▶ **PROVIDED ENTRIES**:

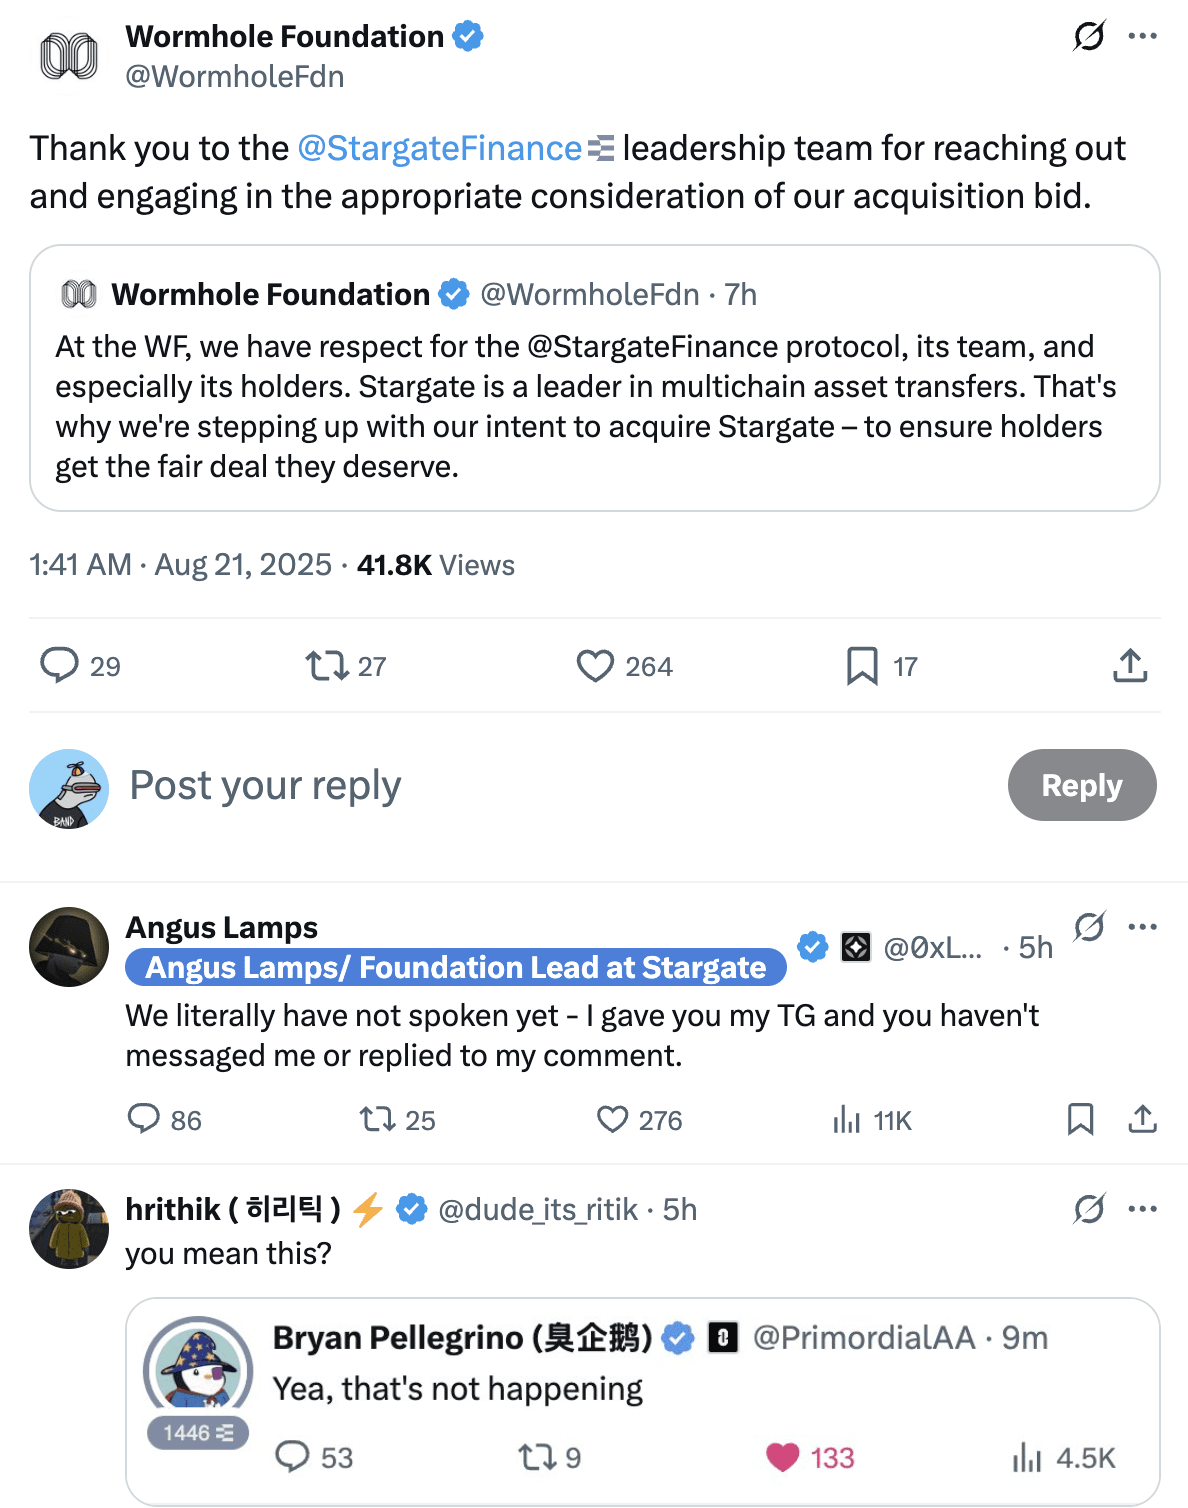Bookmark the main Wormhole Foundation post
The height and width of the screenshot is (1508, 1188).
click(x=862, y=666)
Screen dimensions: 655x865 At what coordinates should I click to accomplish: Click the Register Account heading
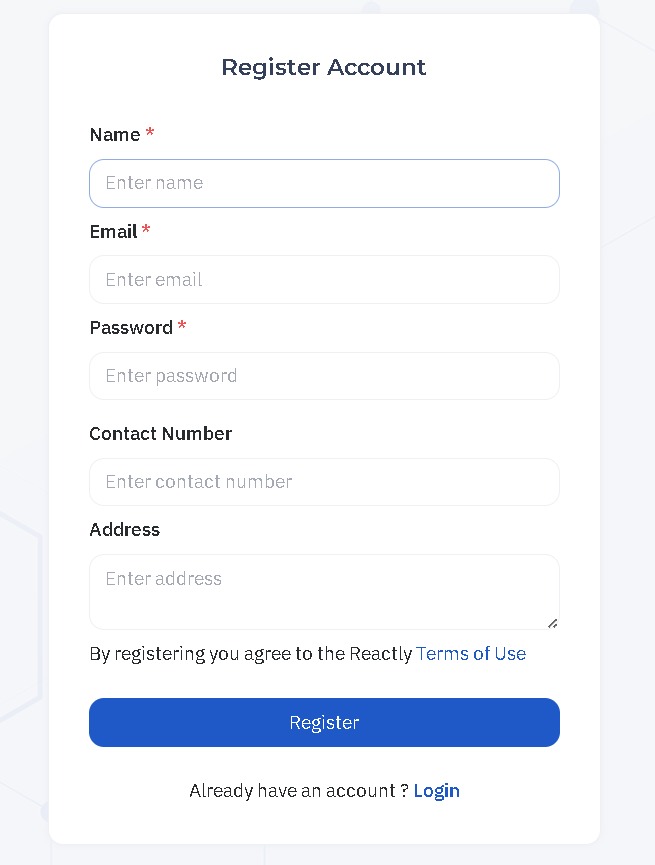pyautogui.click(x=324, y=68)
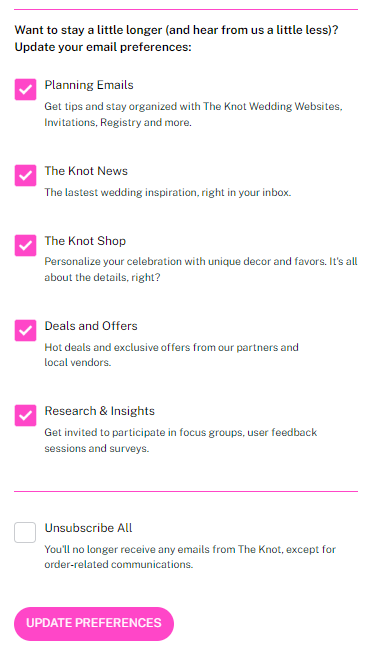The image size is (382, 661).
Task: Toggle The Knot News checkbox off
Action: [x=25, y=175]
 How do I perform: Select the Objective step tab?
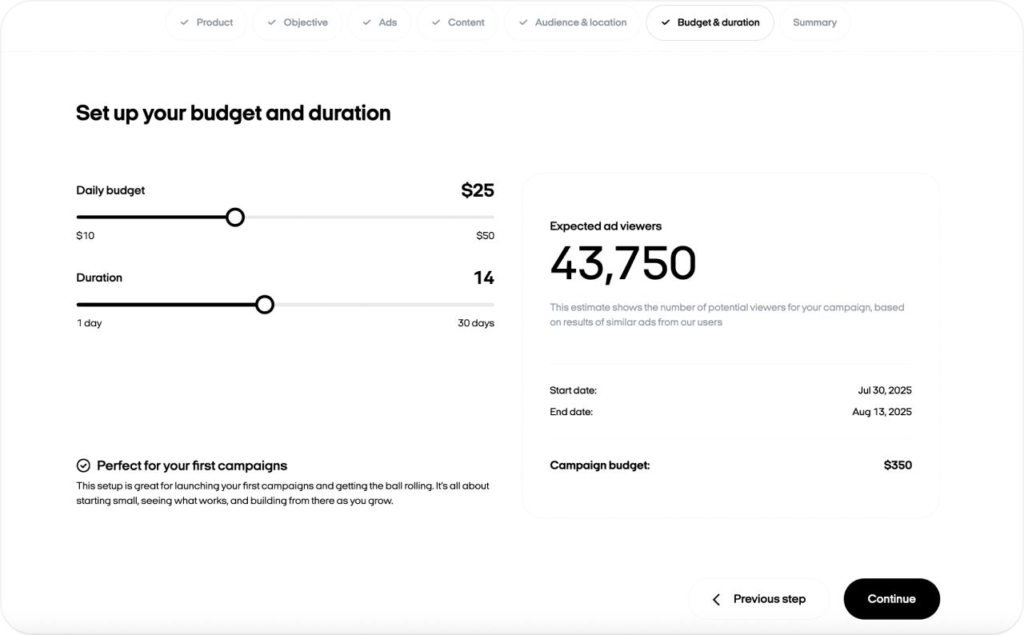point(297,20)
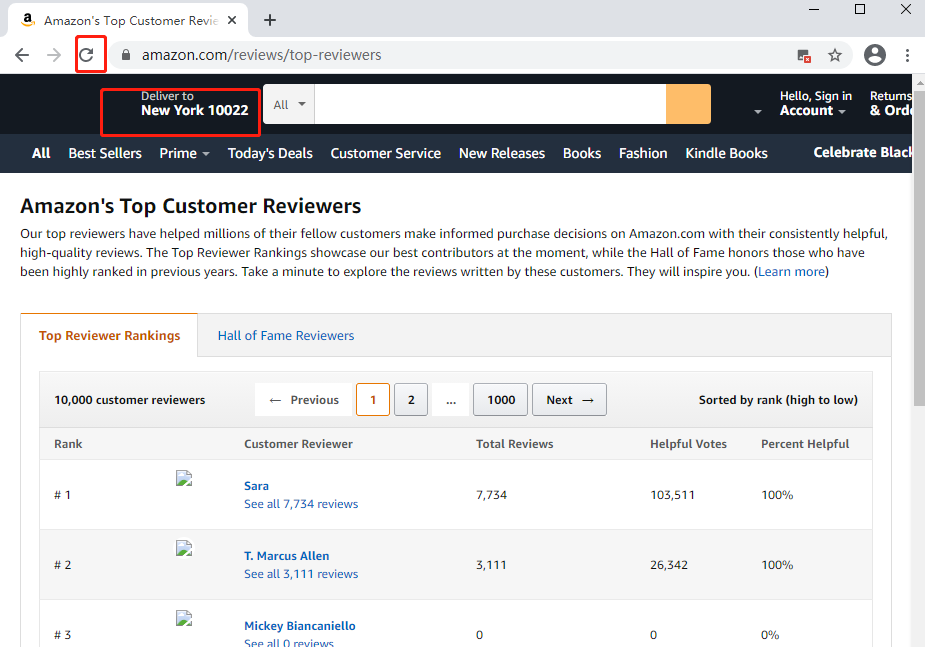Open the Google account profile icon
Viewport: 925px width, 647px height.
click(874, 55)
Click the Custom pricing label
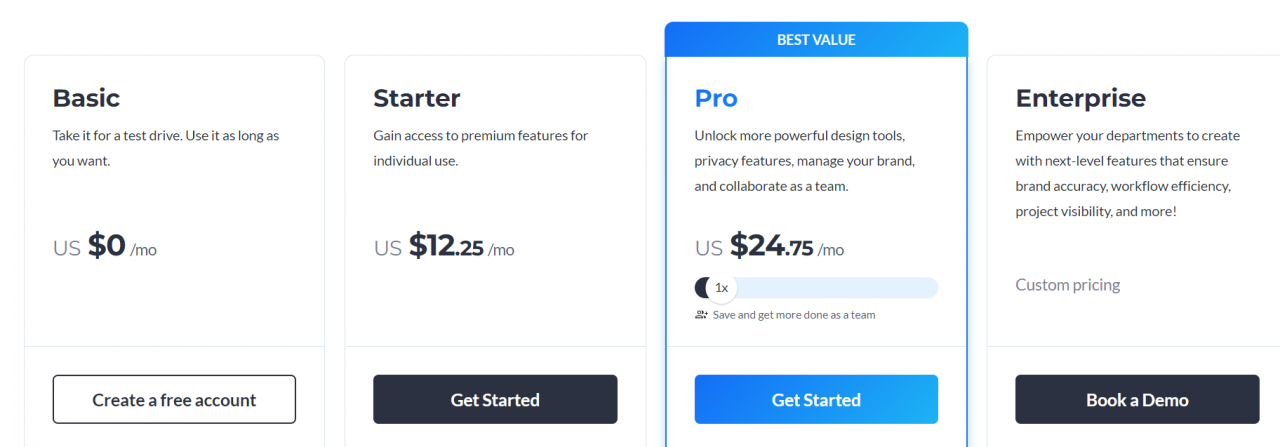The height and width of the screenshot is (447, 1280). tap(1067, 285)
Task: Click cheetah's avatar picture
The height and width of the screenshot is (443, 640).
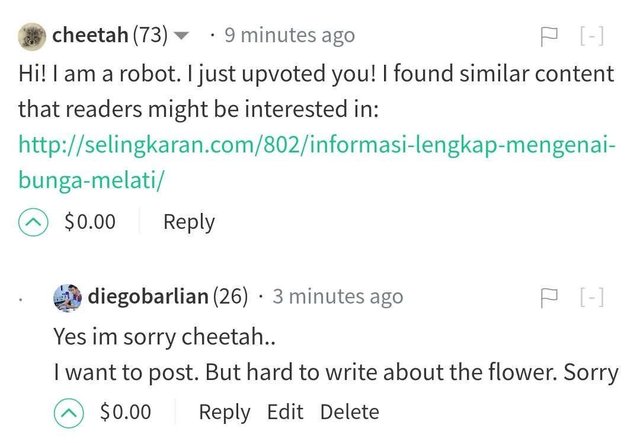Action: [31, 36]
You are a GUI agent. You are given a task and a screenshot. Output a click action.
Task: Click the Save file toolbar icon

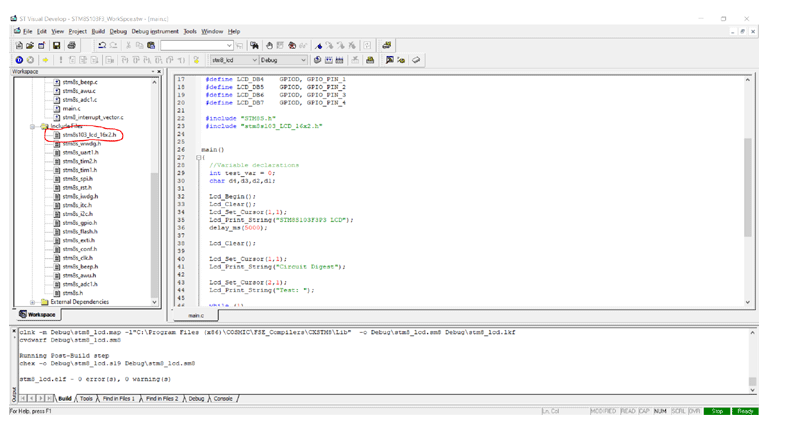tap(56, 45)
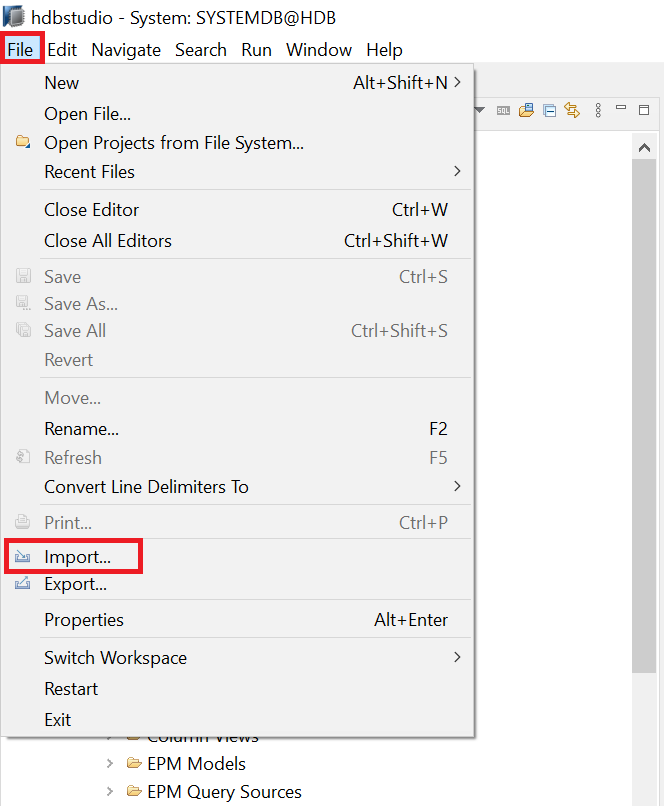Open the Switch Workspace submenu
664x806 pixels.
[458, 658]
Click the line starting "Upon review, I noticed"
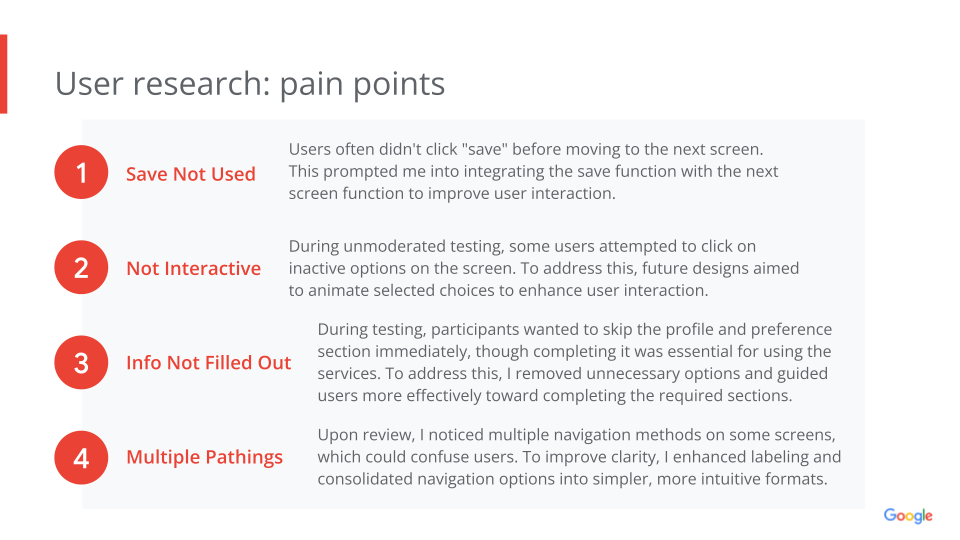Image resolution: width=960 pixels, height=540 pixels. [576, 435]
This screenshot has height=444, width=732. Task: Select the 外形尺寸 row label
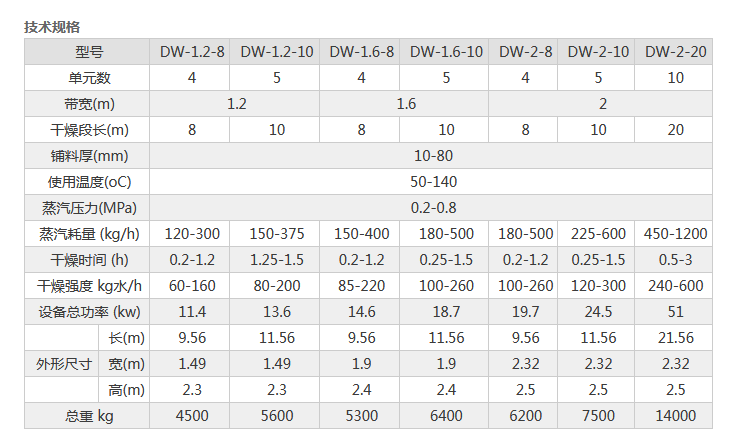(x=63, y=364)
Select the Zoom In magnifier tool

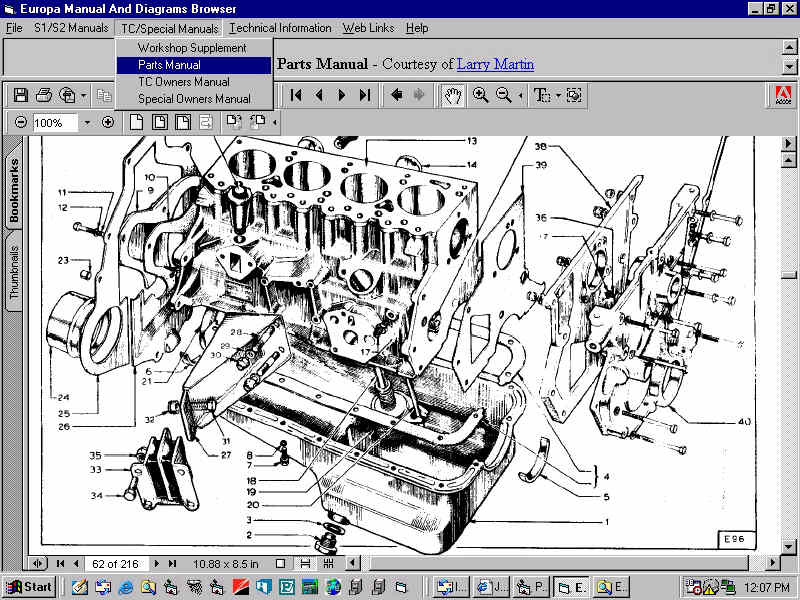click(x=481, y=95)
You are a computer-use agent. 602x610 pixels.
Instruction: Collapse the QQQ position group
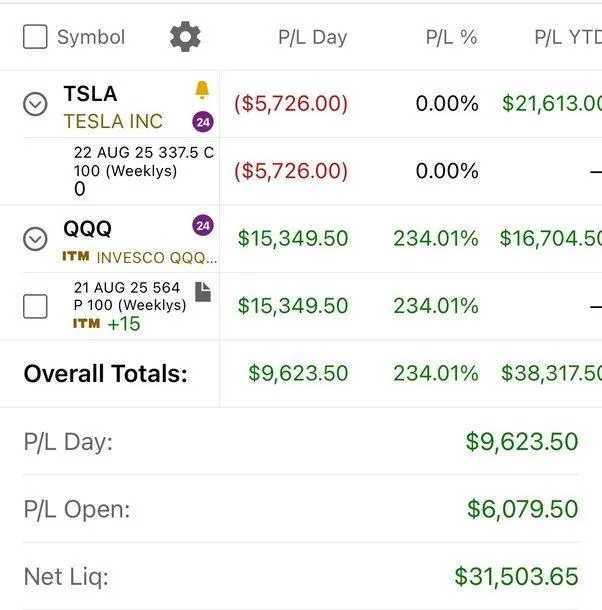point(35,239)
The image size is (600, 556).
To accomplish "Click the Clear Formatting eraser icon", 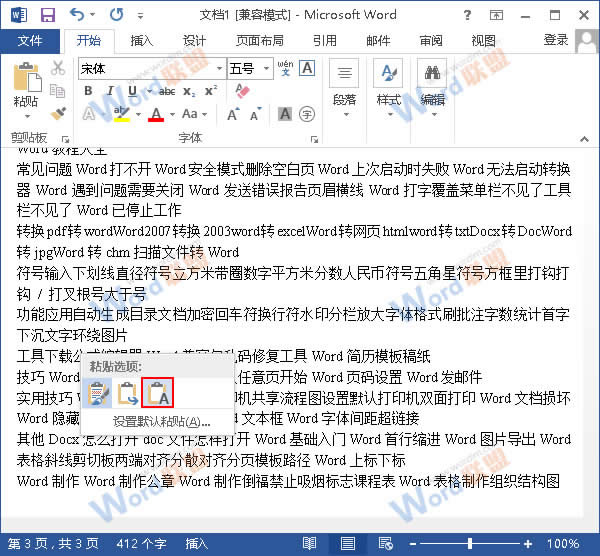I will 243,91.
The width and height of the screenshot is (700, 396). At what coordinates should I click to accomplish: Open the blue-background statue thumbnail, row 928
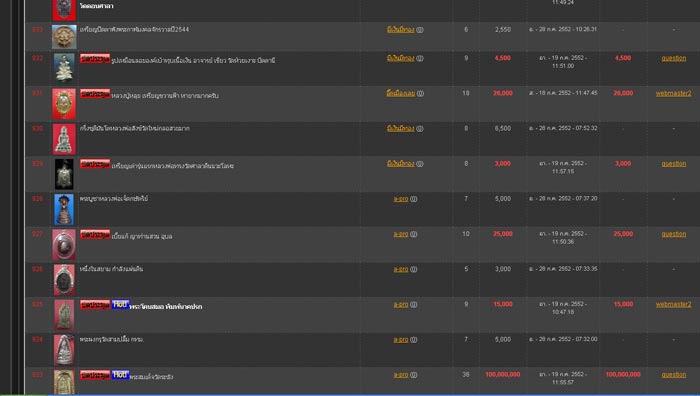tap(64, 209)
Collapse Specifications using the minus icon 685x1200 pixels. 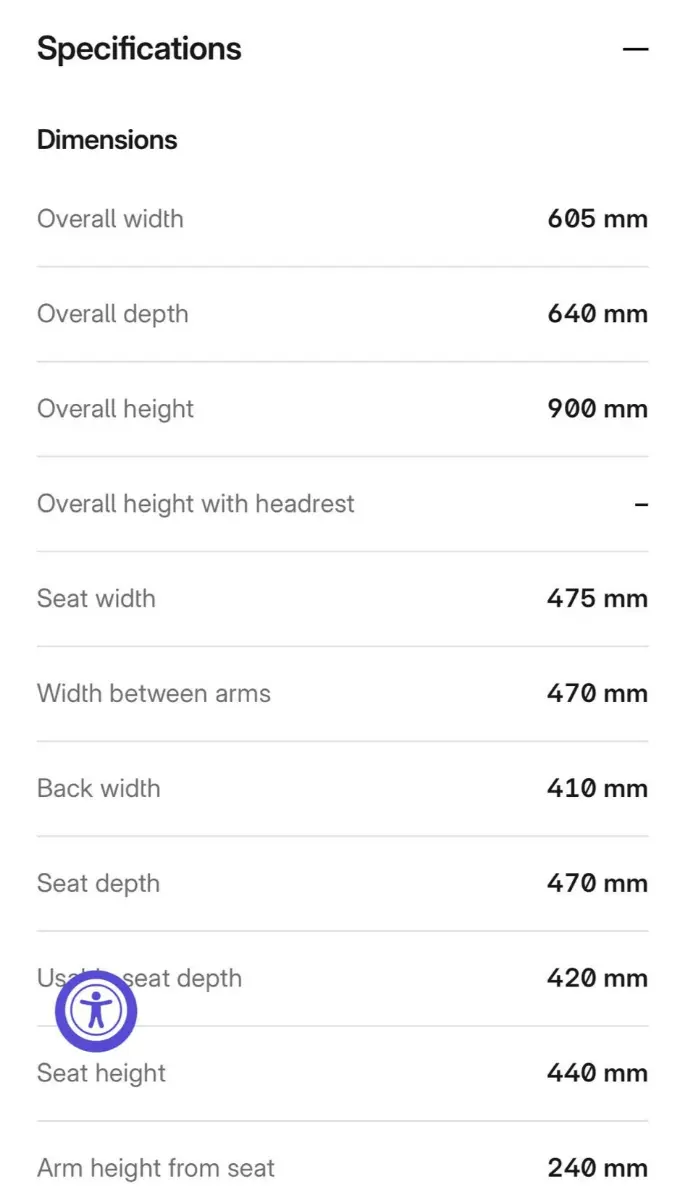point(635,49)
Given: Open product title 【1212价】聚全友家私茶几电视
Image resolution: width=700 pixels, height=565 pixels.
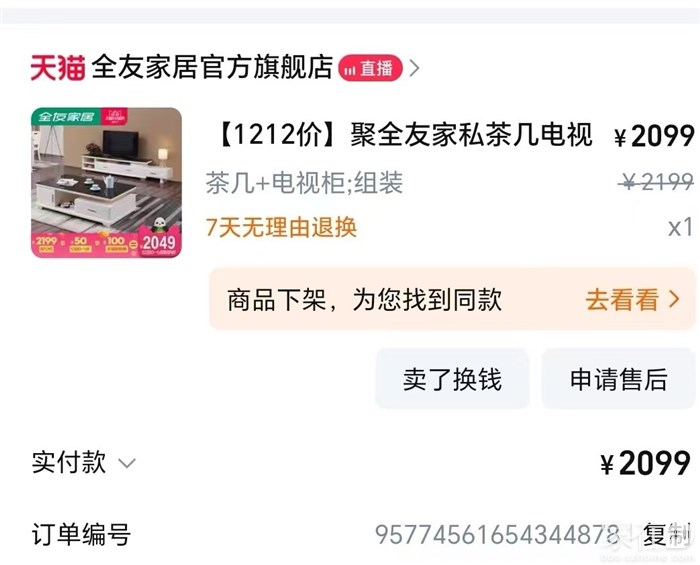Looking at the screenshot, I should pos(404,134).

▶ **ACTION ITEM**: Each line of the listing above that includes the word "agent" is to be counted, and only the total reported.

▶ **SOLUTION BELOW**: 2